LAS COLINAS TIENEN OJOS
Me estoy dando cuenta de que últimamente no estoy encontrando mucho tiempo, ni para escribir por aquí, ni para ver películas o buscar vídeos con el que rellenar neuronas. Este fin de semana he vuelto a Vigo para pasar un San Juan francamente divertido y reencontrarme con gente a la que ya tenía ganas de volver a ver y luego durante la semana el proyecto me ocupa bastante parte del día.
Aún así, hoy hemos sacado tiempo para ver tranquilos en casa, una película del año pasado, remake de otra de Wes Craven del año 77 (que aquí firma como guionista) y que ya dispone de secuela en nuestras pantallas. Es la sangrienta “Las colinas tienen ojos”.
La película trata de una familia que se decide a cruzar Usamérica en caravana aprovechando las bodas de plata de los progenitores. Así, dicha pareja, sus tres vástagos y el marido y la hija pequeña de una de ellas se internan en el desierto de Nuevo Méjico contra la voluntad de casi todos.

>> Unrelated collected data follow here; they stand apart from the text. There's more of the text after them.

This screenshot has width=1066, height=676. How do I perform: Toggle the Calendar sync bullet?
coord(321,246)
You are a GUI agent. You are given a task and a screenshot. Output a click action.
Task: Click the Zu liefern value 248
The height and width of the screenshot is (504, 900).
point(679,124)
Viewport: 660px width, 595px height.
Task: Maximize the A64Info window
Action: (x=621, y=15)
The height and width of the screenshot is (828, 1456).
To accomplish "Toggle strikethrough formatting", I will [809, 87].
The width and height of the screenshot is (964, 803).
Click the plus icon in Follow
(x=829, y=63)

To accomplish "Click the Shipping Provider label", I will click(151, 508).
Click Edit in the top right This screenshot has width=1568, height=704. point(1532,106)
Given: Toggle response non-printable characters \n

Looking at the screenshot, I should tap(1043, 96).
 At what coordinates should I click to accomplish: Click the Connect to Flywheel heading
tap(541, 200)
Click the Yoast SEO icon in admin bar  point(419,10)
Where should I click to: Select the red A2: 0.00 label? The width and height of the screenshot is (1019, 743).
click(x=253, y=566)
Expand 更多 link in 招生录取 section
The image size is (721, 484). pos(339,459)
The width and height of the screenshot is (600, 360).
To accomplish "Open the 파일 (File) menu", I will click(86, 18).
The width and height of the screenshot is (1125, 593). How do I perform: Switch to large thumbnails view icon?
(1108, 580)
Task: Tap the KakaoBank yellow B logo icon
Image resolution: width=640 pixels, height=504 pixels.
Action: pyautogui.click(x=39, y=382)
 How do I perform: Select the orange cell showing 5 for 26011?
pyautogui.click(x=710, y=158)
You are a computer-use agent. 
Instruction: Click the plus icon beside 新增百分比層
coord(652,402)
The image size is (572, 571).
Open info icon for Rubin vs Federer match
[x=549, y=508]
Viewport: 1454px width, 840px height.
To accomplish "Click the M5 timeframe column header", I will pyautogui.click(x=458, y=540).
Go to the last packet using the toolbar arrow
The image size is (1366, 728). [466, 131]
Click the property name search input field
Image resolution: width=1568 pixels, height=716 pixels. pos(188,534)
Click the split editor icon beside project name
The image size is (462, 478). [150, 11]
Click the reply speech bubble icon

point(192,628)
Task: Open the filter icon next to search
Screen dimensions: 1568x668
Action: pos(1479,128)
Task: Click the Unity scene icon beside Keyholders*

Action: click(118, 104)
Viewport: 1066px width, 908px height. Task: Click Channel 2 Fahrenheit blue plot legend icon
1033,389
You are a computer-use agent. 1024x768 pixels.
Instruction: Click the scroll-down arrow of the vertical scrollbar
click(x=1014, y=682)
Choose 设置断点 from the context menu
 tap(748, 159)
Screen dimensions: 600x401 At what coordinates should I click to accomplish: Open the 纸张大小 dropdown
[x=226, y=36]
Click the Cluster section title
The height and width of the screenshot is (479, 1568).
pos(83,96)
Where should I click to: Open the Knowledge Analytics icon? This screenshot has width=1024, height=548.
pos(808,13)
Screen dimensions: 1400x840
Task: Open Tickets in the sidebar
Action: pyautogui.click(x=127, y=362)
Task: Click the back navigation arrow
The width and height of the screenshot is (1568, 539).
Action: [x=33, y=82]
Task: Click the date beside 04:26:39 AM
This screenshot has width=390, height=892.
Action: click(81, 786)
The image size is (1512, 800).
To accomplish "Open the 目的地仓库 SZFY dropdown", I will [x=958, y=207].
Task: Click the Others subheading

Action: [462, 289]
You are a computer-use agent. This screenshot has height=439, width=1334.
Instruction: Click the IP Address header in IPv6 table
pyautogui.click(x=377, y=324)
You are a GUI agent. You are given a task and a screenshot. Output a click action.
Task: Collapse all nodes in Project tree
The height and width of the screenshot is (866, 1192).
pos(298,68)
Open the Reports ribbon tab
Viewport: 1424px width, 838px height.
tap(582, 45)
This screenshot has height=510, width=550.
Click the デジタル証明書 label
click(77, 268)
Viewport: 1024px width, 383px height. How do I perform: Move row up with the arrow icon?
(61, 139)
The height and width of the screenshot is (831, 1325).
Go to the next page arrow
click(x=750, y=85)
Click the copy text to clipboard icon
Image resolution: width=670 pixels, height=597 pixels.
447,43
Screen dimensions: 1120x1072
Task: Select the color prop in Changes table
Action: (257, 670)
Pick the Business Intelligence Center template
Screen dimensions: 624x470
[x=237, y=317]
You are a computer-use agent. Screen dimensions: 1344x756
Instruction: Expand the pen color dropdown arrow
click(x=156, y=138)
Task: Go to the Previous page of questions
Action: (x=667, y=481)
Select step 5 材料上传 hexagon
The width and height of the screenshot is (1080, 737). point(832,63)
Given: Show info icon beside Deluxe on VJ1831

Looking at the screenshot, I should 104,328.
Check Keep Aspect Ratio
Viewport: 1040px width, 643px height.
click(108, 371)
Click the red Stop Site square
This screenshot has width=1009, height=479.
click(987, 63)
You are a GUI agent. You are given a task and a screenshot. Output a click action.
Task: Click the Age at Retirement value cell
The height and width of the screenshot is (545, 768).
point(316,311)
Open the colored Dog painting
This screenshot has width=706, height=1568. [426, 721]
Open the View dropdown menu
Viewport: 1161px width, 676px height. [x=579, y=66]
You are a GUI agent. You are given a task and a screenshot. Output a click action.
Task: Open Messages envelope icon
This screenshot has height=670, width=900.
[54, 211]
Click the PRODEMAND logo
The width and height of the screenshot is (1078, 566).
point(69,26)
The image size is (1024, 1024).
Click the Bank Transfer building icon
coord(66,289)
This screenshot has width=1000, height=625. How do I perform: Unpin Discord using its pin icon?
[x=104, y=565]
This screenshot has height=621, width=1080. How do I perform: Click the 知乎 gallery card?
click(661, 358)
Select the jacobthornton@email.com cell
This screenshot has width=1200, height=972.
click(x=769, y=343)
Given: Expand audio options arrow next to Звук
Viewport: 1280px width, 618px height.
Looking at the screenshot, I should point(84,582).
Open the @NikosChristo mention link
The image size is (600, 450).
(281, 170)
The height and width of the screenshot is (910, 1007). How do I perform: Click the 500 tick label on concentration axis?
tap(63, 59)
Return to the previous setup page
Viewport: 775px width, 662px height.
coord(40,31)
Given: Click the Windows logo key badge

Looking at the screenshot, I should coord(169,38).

Así llegan a una extraña gasolinera donde el viejo y extraño dependiente les recomienda un atajo para llegar antes a la soleada California. Pero sabemos que los problemas empezarán enseguida, ya que un rótulo inicial nos ha informado de que en el área se han producido pruebas nucleares que han desencadenado mutaciones genéticas a un grupo de mineros muy cabreados con el mundo.
Así, casi desde el primer minuto y sin tregua, la pantalla se irá salpicando de todo tipo de sustancias viscosas, vísceras y miembros cercenados conformando un film puramente gore, con todo lo que esto significa: humor macabro y casquería a partes iguales.
La película está bien hecha, la trama mantiene al espectador entretenido y los actores están correctos, aunque realmente no aporta nada nuevo al género. Todo es esperado y ligeramente previsible en el clásico argumento en el que las muertes se van sucediendo una tras otra hasta que uno de los personajes toma las riendas de la situación sediento de venganza. Esto no quita para que, como ya he dicho, la factura sea más que correcta y se pueda pensar en su director Alexandre Aja como un valor a tener en cuenta en el futuro ya que dicen de él que posee una obra maestra del género con tan solo 28 años (y la cual aún no he visto, así que también habría que saber quién dice que es tan buena) llamada "Alta tensión" ("Haute tension").
En fin, que para una tarde de sábado tirado en el sofá (o de martes en este caso) cumple las expectativas.